Cases theorized that spending more time out in the sun also would provide a natural way to help the gardeners with circadian rhythms, and that getting more physical activity outside could help as well.
To measure results for this part of the study, researchers used the Pittsburgh Sleep Quality Index, and the gardeners showed significant gains across multiple sleep measurements.
“We found our hypothesis to be true,” said Cases. “Those who were gardening didn’t need as much sleep medication as they had previously, and their sleep is more efficient; the amount of time they spend in bed is sleeping, it’s not tossing and turning.”
The only challenges Cases noted with implementation of Harvest4Health were uncontrollable and weather-related, including a tornado in one area and unexpected freezing temperatures.
In evaluations, the gardeners gave the program a green thumb’s up. Cases relayed the story of one participant who was living with multiple sclerosis before her cancer diagnosis: “She actually said, ‘This study saved my life.’”
Supply costs for each participant are about $500, but at the one-year evaluation, 95 percent reported that they were still gardening, and 71 percent plan to expand their gardens.
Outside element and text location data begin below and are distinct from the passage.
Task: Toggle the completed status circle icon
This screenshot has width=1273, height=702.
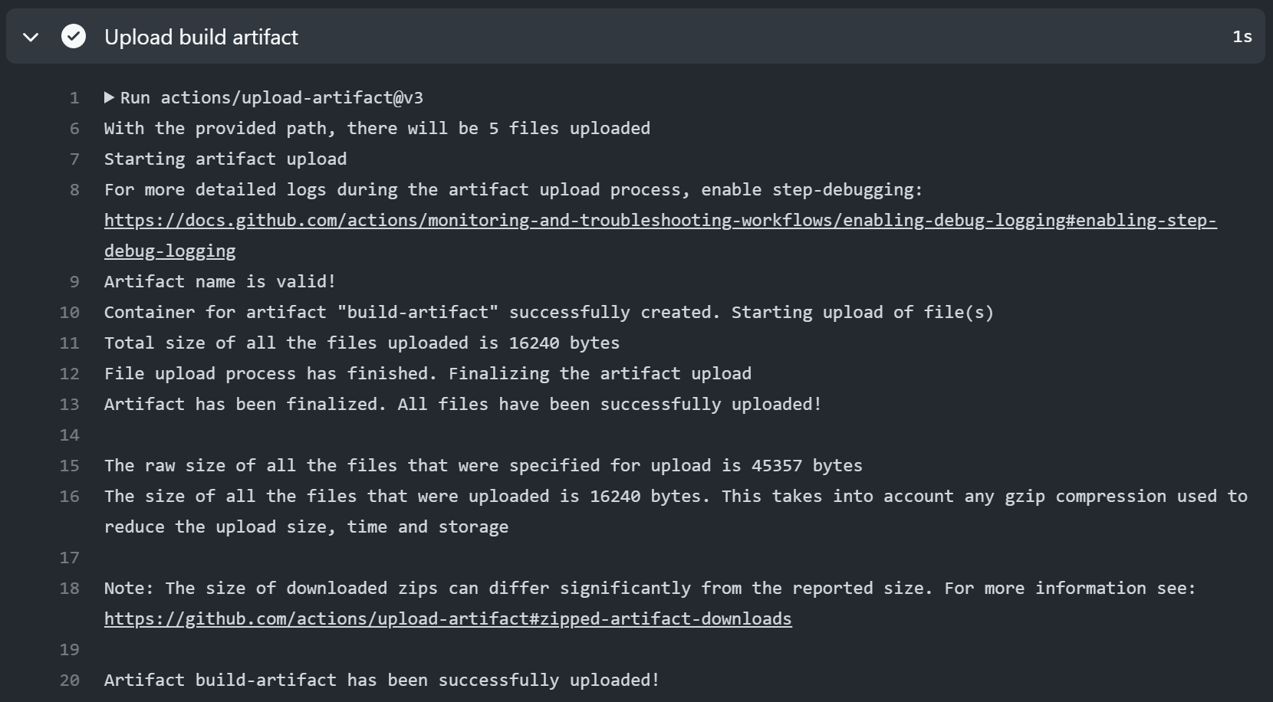Action: tap(74, 36)
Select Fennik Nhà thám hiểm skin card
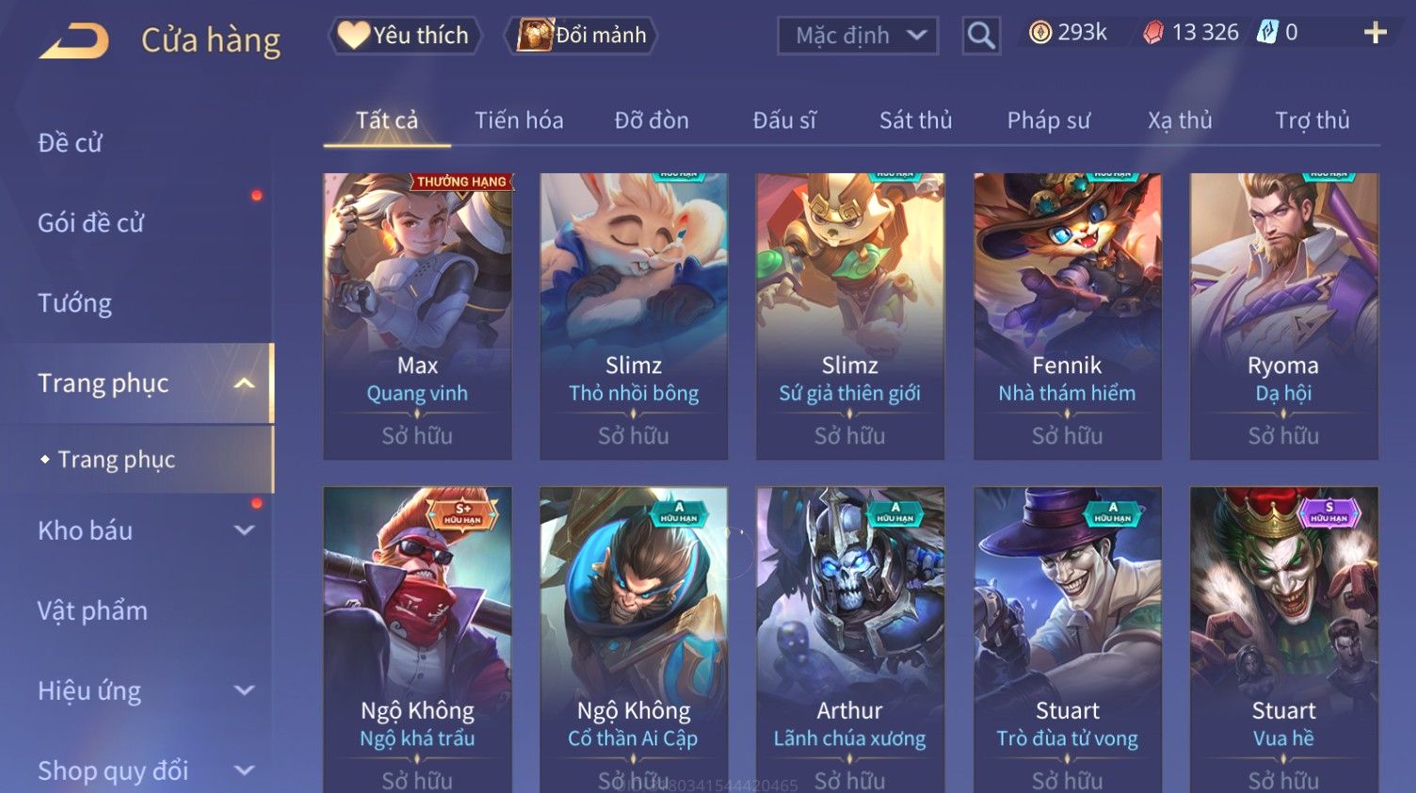The image size is (1416, 793). pyautogui.click(x=1067, y=316)
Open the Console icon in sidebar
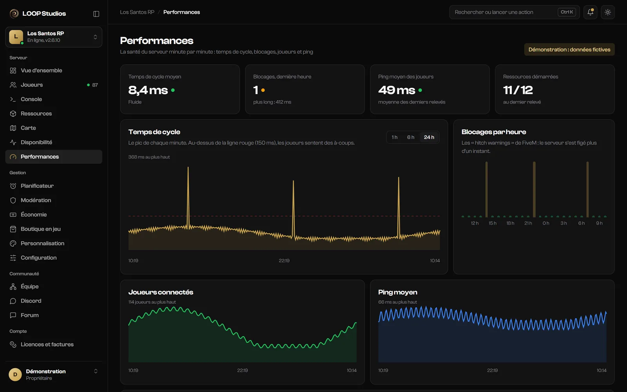 (x=13, y=99)
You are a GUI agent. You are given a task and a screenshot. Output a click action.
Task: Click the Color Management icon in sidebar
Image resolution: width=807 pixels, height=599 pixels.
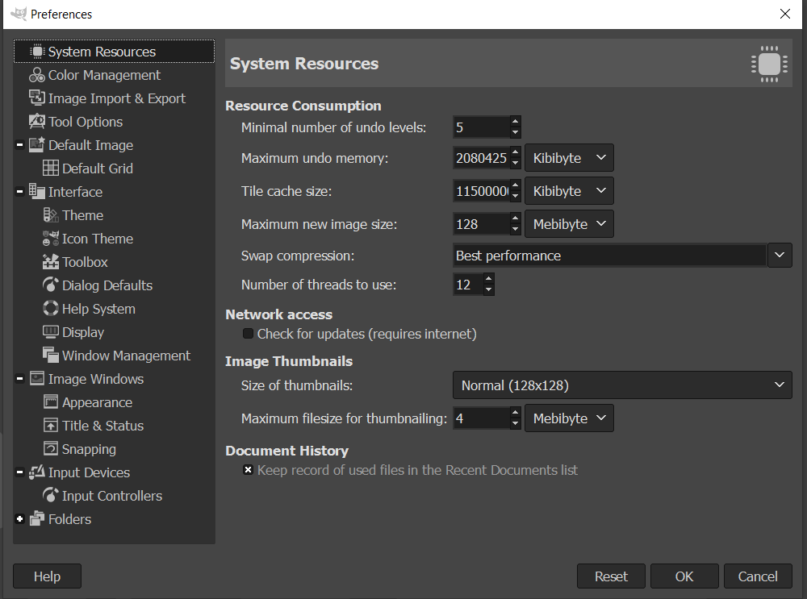37,75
Cases said that when gardeners were asked what the program was worth to them, the general consensus was, “Really, it’s priceless — I can’t put a number on it.”
Cases and her research colleagues are still evaluating other benefits of the program, including its impact on healthier eating, but following on its initial success, the program has recently been approved for a research grant that will enable its expansion to 400 participants who are currently being recruited throughout Alabama.
“We’re really going to dive in and get these survivors gardening,” Cases concluded. “Giving them the tools that they need to make behavior changes empowers them to live a healthier life, free of cancer.”